Rows on where targets appear:
= = =
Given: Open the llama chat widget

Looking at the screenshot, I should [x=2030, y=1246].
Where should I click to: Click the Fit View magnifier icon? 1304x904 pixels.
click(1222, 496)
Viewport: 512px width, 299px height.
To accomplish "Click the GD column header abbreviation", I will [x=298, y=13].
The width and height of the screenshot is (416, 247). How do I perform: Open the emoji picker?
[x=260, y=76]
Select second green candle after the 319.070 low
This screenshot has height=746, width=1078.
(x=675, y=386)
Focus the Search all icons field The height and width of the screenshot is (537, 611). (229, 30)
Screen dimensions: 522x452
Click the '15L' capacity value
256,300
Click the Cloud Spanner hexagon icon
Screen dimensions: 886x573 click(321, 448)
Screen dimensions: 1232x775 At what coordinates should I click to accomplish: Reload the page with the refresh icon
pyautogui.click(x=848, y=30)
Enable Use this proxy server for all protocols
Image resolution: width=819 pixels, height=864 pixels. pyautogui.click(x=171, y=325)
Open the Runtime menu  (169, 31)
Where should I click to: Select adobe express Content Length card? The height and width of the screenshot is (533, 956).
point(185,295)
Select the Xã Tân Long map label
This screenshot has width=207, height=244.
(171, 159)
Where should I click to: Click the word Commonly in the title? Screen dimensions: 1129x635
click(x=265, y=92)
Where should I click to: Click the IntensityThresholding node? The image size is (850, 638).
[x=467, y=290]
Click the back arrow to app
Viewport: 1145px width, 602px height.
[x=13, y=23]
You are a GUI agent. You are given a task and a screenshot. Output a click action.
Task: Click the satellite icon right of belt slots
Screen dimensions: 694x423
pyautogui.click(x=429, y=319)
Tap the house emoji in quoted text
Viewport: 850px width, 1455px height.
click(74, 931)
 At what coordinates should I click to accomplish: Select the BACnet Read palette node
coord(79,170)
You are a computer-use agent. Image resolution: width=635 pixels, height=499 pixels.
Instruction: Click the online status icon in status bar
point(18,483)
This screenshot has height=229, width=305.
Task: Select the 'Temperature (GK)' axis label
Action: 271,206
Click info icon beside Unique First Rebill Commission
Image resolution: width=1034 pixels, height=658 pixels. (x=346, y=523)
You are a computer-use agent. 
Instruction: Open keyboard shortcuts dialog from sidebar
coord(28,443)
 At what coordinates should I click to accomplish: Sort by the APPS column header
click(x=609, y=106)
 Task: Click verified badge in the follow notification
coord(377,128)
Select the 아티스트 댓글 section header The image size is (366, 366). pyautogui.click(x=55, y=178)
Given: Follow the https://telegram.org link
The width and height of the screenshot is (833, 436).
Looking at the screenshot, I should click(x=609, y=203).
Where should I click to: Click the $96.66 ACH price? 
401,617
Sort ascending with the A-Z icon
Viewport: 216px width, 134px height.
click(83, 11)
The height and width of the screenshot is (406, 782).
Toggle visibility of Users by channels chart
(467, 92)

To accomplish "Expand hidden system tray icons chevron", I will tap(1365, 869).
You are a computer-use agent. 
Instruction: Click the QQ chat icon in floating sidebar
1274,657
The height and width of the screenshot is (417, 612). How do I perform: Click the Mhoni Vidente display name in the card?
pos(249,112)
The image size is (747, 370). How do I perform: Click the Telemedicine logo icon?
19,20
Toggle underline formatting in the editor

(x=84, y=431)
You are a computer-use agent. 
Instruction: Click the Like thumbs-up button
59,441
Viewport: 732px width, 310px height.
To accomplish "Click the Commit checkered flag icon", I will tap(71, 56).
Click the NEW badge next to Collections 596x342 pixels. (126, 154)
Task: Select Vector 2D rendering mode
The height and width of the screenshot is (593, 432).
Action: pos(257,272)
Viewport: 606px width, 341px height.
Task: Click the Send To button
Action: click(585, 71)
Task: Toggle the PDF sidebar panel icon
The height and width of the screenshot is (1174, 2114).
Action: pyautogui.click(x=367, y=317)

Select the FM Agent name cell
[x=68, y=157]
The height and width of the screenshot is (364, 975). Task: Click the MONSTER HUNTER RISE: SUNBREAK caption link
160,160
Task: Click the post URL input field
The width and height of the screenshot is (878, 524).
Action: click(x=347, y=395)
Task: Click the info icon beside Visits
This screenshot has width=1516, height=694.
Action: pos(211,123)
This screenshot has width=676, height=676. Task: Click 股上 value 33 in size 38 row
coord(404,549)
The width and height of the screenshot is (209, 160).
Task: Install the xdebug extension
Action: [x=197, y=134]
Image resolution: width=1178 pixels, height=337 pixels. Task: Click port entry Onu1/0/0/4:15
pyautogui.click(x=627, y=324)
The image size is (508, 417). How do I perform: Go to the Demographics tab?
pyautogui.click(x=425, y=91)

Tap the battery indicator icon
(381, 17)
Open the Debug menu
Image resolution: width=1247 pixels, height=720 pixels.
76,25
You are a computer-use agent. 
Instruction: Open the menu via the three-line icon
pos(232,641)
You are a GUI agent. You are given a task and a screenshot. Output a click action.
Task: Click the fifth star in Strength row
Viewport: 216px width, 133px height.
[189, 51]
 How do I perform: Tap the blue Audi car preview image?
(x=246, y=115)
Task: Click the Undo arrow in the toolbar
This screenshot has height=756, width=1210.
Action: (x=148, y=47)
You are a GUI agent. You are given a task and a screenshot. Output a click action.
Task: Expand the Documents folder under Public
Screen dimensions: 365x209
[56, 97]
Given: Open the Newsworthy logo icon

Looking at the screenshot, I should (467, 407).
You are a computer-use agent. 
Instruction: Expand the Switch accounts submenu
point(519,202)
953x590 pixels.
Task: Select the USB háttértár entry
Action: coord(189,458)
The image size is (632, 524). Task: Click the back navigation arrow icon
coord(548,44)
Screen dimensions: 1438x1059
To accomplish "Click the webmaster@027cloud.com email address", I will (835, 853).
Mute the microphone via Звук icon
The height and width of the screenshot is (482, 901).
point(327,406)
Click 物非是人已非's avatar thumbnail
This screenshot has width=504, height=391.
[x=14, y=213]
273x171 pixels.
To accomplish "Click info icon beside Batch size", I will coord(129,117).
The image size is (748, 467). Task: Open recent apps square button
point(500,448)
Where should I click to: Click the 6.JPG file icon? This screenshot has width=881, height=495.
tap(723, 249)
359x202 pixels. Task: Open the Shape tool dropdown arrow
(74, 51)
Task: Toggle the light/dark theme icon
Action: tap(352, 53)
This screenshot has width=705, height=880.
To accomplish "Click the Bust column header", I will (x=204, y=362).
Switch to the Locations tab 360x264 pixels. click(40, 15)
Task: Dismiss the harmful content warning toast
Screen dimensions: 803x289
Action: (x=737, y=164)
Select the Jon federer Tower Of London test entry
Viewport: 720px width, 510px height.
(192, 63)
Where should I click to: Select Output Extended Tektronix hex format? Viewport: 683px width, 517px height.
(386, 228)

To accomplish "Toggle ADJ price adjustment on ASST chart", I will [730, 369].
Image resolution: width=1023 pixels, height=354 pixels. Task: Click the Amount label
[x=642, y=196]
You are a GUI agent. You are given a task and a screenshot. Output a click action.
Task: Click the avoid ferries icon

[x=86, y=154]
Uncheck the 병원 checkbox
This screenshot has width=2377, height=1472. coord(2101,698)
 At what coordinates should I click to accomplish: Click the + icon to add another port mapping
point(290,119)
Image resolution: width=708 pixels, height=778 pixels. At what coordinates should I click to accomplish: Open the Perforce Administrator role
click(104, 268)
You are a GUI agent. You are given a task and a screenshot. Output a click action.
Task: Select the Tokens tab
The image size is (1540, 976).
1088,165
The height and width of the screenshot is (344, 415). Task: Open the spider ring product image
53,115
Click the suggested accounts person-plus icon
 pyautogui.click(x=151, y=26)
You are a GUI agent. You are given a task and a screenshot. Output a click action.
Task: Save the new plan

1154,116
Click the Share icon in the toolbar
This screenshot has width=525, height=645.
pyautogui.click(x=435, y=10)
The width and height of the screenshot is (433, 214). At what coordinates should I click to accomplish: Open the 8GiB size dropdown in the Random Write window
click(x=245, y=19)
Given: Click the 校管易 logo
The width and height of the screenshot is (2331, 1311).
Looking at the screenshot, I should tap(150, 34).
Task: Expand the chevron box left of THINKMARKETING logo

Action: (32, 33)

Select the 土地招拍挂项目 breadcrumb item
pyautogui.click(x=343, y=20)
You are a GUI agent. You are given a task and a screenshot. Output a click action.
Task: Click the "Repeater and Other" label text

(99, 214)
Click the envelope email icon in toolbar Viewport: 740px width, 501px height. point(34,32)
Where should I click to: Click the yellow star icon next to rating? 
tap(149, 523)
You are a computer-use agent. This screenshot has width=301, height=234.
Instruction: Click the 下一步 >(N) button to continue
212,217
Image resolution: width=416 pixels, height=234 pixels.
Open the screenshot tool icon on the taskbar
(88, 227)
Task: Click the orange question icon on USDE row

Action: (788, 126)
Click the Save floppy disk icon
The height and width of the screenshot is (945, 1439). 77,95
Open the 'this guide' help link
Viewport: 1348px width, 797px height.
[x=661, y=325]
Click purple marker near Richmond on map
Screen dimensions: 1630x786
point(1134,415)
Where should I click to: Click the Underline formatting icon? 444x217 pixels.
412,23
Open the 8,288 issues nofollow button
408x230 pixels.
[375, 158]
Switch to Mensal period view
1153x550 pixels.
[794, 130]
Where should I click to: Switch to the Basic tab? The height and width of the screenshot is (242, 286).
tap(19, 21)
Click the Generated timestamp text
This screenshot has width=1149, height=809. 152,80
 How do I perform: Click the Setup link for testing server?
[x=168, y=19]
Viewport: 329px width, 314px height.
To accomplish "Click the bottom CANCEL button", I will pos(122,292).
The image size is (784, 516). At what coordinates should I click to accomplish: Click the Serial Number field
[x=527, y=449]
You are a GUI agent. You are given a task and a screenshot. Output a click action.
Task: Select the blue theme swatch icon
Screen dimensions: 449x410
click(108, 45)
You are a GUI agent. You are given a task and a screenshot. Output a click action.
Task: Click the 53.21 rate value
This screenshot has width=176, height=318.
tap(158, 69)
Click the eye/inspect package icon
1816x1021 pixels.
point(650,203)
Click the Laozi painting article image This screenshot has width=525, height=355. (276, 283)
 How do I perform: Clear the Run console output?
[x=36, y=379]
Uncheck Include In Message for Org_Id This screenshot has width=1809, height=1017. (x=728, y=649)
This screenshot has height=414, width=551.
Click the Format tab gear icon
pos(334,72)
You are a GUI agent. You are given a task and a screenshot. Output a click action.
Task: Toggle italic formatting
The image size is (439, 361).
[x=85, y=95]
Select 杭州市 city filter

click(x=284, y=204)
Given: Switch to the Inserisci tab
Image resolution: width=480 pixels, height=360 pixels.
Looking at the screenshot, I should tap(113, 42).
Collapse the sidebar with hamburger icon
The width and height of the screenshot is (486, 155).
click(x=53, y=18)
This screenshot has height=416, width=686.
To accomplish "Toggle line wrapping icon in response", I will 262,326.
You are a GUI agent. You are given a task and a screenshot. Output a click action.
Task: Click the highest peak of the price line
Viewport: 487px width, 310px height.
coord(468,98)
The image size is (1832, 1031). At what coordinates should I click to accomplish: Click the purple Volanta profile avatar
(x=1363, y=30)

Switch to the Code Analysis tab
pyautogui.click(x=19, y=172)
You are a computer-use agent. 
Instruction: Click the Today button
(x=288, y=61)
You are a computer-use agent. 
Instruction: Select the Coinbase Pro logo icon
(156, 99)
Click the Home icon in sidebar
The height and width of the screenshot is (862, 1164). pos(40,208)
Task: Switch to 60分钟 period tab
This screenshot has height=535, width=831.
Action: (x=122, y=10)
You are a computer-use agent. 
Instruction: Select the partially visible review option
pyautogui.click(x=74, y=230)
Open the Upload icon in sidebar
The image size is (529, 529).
= = =
Your task –
Please copy each line from the rows above that contains the string "avatar", matching case exactly.

Exercise answer –
Click 物非是人已非's avatar thumbnail
The image size is (1832, 1031). At what coordinates should I click to accomplish: Click the purple Volanta profile avatar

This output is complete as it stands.